Nel 1954, il 24 di novembre a Sarajevo (Bosnia- Erzegovina) nasce Emir Kusturica, futuro regista e musicista che con il suo modo dirompente e visionario riesce a raccontare storie improbabili eppure venate di temi attuali.
Avverte la passione per la macchina da presa già da ragazzo, una passione che lo spinge, dopo essersi diplomato, a iscriversi all’accademia del cinema FAMU di Praga, dove terminerà gli studi nel 1978.
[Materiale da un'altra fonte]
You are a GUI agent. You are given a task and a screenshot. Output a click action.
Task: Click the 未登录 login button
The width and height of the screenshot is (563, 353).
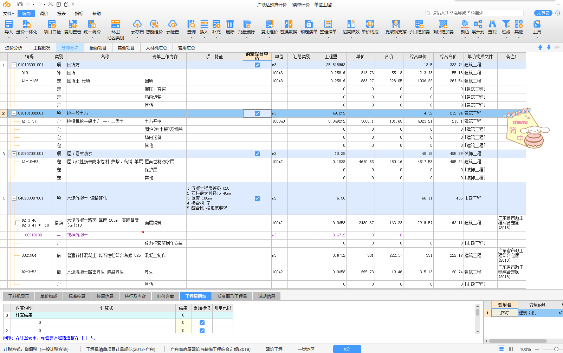click(x=543, y=13)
Successivamente, tornando alla sua città natale, girerà alcuni film per la tv, ma l’impronta del suo talento inizia a farsi conoscere con Il tempo dei gitani, opera girata nel suo paese, che riesce a sviluppare grazie anche ai finanziamenti giunti dalla produzione americana. Film che varrà a Kusturica il premio per miglior regia a Cannes.
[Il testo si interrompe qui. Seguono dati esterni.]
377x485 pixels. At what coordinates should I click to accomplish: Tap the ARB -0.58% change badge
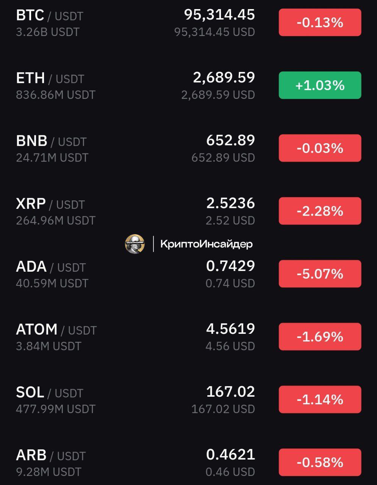point(320,462)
L’amicizia con Milos Forman (Qualcuno volò sul nido del cuculo, Amadeus) è determinante per la carriera del regista, perché gli aprirà le porte dell’America nel vero senso della parola. Forman, infatti, insiste affinché Kusturica si trasferisca per un periodo negli Stati Uniti per tenere cattedra all’università della Colombia, al Dipartimento di Cinema. In realtà, questo è il lasciapassare per girare il suo primo film americano Arizona Dream, supportato tra l’altro da un cast già conosciuto e amato dal pubblico, ossia Johnny Deep e Faye Dunaway.
Il suo è un cinema allusivo, che parla spesso per simbolismi, dove la fotografia ha una forza sconcertante molto più di quanto lo sia qualsiasi altro elemento, un cinema che non rientra in quelli che sono gli schemi hollywoodiani e che lo classifica come “poco commerciale”. Sul circuito americano infatti, Arizona Dream ha risultati deludenti al botteghino, ma in Europa riesce a conquistare L’Orso d’Argento speciale conferitogli dalla giuria del Festival di Berlino.
Poi nel 1995 arriva il suo capolavoro Underground, che ruota attorno alla guerra dei Balcani e che gli varrà nuovamente la Palma d’Oro a Cannes, anche se le polemiche suscitate dal film non sono poche, in quanto viene considerata la visione di Kusturica, una visione filo-serba del conflitto, seppur le sue origini siano bosniache e proprio per questo viene accusato di aver tradito le sue radici. Dopo questi attacchi, Kusturica sembrerebbe determinato a non fare più cinema, ma invece nel 1998 ritorna nel grande schermo con Gatto nero gatto bianco dove ancora è la comunità Rom a caratterizzare la pellicola ricca di personaggi grotteschi e poetici.
Emir Kusturica nel frattempo alternava alla macchina da presa la chitarra elettrica. Suona nella band No Smoking Orchestra, fondata nel 1980 nella sua città natale. Se non è a promuovere i suoi film è in turnée mondiale, portandosi dietro anche il figlio Stribor, anche lui assorbito nella band come batterista.
Indubbiamente Kusturica è un personaggio eclettico, dotato di un umorismo tagliente e di un comportamento polemico che lo ha esposto, soprattutto sul versante politico, a scontri verbali memorabili con gli esponenti della destra ultranazionalista serba, provocando delle vere e proprie fratture insanabili con i cittadini della sua città, Sarajevo.